I am now a member of a growing group of TV consumers – the cord cutters. The number of people who have ditched their pay-TV subscription in favor of streaming video and over the air broadcasting.
When analog TV broadcasting ended for good in 2009, the conventional wisdom was that the changeover to digital shouldn’t be that big of a deal. Most people had cable, so they weren’t going to experience any change in their TV service. Those who didn’t were able to get a set-top box that would allow their analog TV to receive the digital signals.

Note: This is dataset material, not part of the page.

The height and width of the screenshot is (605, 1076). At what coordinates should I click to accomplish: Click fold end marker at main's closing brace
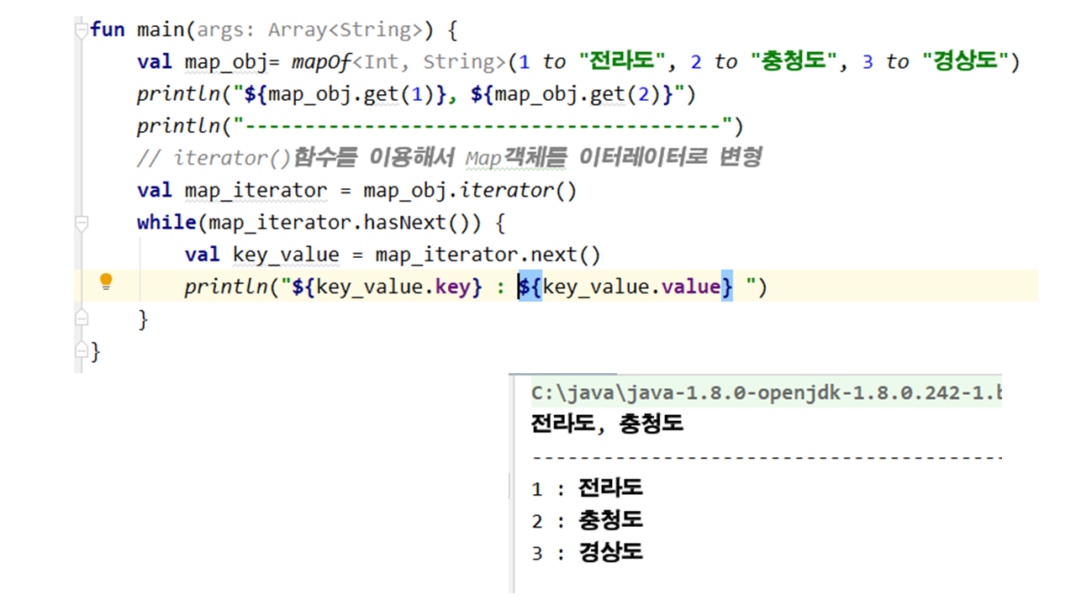coord(81,350)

It was assumed that the people who needed the converters were either too poor, too old, or too cantankerous to keep up with the times.
All analog broadcasting ended for good in late June, 2009:
Digital broadcasting also opened up a new world of programming for local stations. In
addition to the main signal, OTA broadcasters were now responsible for two or three digital side channels. Some stations experimented with local programming, but the “dot twos and dot threes” quickly become the dumping ground for ancient reruns. That’s not to say there isn’t any entertainment value in “The FBI.” (“A Quinn Martin Production starring Efram Zimbalist, Jr!”), but these old shows are seeing the light of day because they are practically free. The producers and stars became ineligible for residuals decades ago.

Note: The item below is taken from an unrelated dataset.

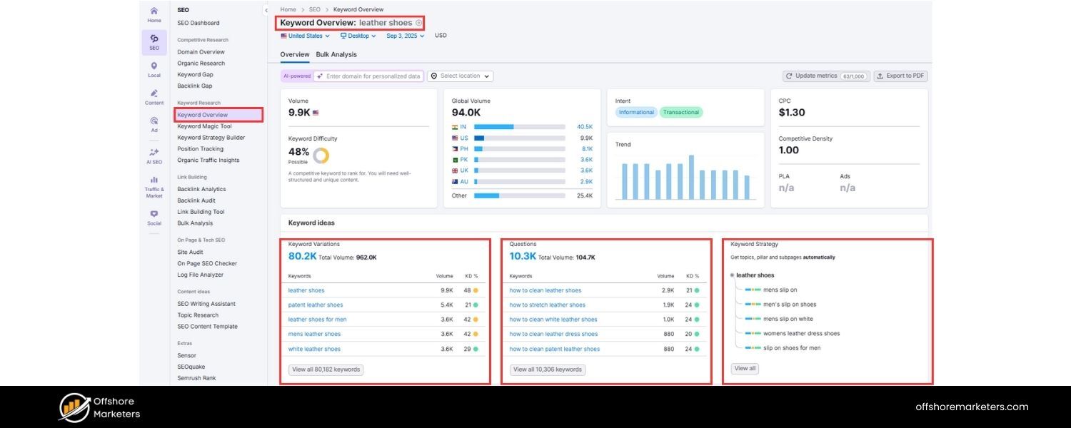
Task: Expand the United States country dropdown
Action: pos(305,36)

A quick scan of the digital TV landscape would lead you to believe that you fell into a time warp and emerged in 1977. I could have watched “Bonanza,” “Gunsmoke,” “Marcus Welby,” and “Cannon” before noon, with plenty of time to watch “Dennis the Menace.”
The Nostalgia Channels seemed like a perfect fit when they first started to hit the air in 2009 and 2010. Cheap programming for the relative handful of people who didn’t have cable or satellite. But now the number of people watching OTA TV is growing for the first time since the 1980s. More eyeballs are available to watch digital TV side channels than ever before.
A TV station’s newsroom is staffed from 2:00 AM to 11:00 PM each weekday. That’s a conservative estimate. There’s three to six hours of programming in the morning (depending on if your station carries “Today” or “Good Morning America”). There’s an hour at noon and there’s two hours in the late afternoon before the late news at 10.
There’s a set, cameras, and a production staff available to run….MORE LOCAL PROGRAMMING during the hours when the news shows are dark. Why not run talk shows, interview shows, cooking shows, or local travel shows during that time. It’s unique, it would stand out, and it could be branded as forward-thinking content.
“We’re doing original programming for the growing number of future-minded people who are ditching cable.”
You can even do a show for cord-cutters. We’re all in this together, right?
It’s a chance for TV stations to jump back into the local programming game outside of news and sports.
This is an opportunity that didn’t present itself until very recently, but it is also an opportunity for local TV to find a new way to remain relevant in the 21st Century.
And if it doesn’t work? I hear reruns of “House Calls” are cheaper than ever.